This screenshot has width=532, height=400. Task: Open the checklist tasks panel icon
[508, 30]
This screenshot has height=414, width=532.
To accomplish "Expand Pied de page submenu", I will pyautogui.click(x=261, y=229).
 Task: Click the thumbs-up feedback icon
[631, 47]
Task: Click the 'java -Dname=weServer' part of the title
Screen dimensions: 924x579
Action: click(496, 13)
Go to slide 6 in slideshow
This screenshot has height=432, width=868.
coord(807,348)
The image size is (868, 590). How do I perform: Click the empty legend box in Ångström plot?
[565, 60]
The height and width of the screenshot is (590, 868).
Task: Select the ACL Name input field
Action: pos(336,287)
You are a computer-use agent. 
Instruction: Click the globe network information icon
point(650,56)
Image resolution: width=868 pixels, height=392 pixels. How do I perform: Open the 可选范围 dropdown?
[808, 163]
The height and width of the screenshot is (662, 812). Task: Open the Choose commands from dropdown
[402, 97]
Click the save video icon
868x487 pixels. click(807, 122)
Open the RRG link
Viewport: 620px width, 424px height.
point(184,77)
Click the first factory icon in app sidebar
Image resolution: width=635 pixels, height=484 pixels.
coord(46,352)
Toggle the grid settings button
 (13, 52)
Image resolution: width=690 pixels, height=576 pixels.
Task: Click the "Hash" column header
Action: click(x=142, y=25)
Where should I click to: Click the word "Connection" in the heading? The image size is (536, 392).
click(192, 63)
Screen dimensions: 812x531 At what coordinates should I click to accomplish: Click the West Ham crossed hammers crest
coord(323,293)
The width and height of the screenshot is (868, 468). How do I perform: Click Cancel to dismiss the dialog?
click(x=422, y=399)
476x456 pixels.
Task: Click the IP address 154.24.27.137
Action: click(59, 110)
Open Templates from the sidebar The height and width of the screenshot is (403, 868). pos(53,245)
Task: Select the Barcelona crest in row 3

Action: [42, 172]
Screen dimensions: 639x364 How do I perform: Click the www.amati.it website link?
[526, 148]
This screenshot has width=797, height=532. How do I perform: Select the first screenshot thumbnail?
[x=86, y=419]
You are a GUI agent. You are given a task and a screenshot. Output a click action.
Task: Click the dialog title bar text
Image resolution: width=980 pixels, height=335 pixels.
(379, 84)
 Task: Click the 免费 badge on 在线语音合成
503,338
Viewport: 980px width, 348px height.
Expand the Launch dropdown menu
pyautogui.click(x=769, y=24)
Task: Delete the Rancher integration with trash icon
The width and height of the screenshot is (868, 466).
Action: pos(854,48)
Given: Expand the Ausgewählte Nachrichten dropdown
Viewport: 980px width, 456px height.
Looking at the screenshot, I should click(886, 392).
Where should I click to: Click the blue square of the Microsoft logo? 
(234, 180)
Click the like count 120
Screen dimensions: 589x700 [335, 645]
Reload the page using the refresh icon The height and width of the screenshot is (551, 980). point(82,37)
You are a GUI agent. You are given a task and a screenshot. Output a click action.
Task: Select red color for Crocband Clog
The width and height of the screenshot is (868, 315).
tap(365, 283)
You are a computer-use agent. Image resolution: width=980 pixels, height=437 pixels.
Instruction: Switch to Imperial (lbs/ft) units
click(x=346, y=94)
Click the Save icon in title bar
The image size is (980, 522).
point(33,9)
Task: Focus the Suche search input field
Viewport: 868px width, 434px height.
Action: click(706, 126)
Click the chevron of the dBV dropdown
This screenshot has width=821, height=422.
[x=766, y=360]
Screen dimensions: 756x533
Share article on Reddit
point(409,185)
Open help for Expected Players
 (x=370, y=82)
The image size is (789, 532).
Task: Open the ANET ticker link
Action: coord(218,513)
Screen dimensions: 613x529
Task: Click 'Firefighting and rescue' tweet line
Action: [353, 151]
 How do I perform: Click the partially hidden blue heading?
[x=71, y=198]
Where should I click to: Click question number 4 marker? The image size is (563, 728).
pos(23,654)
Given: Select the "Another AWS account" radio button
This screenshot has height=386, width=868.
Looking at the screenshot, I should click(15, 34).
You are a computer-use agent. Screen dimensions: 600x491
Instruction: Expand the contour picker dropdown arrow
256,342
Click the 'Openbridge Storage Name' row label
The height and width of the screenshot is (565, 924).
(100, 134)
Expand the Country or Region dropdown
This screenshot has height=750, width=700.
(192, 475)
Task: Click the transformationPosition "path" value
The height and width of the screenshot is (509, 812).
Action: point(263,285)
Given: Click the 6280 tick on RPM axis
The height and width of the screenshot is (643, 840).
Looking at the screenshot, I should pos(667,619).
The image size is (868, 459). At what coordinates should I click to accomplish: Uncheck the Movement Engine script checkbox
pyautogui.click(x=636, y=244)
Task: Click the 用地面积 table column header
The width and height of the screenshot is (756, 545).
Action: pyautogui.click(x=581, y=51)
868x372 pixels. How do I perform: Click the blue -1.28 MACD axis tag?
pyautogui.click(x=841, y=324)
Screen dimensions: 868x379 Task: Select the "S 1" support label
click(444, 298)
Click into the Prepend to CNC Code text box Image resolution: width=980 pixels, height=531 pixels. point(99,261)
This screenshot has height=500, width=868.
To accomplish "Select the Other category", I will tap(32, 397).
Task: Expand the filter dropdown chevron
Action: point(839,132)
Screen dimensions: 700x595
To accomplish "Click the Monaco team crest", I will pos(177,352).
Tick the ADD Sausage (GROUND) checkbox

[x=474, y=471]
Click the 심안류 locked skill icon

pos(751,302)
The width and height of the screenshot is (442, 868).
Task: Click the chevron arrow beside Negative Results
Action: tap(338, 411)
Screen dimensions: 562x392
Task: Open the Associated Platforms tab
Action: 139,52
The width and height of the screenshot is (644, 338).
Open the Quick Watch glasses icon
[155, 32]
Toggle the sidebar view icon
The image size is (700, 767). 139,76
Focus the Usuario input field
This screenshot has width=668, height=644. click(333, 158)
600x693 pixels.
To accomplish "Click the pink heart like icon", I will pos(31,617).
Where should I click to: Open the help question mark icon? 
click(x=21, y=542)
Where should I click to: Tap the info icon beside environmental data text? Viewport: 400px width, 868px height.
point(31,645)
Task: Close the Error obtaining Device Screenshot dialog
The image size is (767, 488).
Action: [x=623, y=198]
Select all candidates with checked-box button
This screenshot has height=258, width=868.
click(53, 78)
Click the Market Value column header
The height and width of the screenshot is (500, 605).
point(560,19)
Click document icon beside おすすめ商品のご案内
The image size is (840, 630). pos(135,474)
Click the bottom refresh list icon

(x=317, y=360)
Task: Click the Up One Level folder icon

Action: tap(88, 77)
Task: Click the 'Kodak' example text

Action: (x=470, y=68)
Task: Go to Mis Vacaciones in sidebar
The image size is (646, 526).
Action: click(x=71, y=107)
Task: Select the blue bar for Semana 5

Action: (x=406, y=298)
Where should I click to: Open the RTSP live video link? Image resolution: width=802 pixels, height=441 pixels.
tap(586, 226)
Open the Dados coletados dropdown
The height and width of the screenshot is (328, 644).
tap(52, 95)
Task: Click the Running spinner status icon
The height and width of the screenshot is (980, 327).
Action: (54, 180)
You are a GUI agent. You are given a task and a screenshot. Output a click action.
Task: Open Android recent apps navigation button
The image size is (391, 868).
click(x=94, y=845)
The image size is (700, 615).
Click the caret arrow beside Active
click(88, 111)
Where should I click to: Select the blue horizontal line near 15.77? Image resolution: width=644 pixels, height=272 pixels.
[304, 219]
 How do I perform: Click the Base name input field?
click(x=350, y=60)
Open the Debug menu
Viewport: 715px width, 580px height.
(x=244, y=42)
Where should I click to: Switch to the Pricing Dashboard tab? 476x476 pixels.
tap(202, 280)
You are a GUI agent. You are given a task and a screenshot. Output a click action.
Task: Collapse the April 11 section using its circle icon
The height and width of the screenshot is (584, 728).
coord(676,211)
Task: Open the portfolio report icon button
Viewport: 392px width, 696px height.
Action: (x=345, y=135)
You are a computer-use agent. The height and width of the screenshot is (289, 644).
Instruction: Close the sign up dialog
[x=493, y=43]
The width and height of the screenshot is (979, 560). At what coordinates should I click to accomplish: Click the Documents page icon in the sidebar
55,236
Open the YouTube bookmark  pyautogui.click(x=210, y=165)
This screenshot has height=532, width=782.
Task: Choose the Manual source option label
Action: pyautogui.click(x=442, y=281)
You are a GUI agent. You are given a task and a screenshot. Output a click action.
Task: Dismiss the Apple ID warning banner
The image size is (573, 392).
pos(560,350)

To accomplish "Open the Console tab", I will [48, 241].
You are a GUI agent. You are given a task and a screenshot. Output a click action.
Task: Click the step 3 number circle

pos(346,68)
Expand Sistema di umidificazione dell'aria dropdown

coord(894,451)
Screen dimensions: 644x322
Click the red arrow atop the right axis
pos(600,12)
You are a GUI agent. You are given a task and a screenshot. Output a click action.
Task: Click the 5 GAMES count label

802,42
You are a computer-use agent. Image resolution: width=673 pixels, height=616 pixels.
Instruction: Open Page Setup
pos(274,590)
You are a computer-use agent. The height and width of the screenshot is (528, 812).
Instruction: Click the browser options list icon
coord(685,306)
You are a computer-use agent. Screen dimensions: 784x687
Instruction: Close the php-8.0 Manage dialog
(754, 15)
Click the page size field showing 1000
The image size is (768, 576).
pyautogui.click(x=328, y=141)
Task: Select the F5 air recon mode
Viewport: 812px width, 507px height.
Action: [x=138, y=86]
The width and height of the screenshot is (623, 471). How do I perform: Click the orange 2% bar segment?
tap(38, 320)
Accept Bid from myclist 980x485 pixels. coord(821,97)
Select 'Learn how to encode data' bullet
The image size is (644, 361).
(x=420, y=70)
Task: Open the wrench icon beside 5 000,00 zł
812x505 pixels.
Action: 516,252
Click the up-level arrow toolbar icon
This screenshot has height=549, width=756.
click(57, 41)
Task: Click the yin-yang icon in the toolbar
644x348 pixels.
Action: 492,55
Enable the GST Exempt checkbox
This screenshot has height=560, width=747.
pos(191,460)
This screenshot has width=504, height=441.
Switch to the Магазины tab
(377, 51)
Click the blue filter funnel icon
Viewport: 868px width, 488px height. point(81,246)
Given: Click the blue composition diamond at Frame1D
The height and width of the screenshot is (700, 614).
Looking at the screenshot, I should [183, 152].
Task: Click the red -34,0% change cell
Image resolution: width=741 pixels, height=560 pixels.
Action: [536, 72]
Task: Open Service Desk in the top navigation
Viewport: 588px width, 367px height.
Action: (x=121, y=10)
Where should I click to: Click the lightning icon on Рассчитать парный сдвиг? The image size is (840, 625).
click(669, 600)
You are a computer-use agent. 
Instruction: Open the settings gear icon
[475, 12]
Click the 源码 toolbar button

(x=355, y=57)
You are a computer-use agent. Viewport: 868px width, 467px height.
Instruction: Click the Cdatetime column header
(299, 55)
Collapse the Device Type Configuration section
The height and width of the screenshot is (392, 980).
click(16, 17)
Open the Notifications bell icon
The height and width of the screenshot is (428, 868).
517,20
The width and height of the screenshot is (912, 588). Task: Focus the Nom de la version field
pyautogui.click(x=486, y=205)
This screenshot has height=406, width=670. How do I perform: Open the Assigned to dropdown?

:::::

# EXERCISE REQUIREMENTS:
Print the lines above, unchanged, from the start of the records to the line with "Task: Click the 'java", including that final line.

# PROBLEM SOLUTION:
This screenshot has width=532, height=400. Task: Open the checklist tasks panel icon
[508, 30]
This screenshot has height=414, width=532.
To accomplish "Expand Pied de page submenu", I will pyautogui.click(x=261, y=229).
 Task: Click the thumbs-up feedback icon
[631, 47]
Task: Click the 'java -Dname=weServer' part of the title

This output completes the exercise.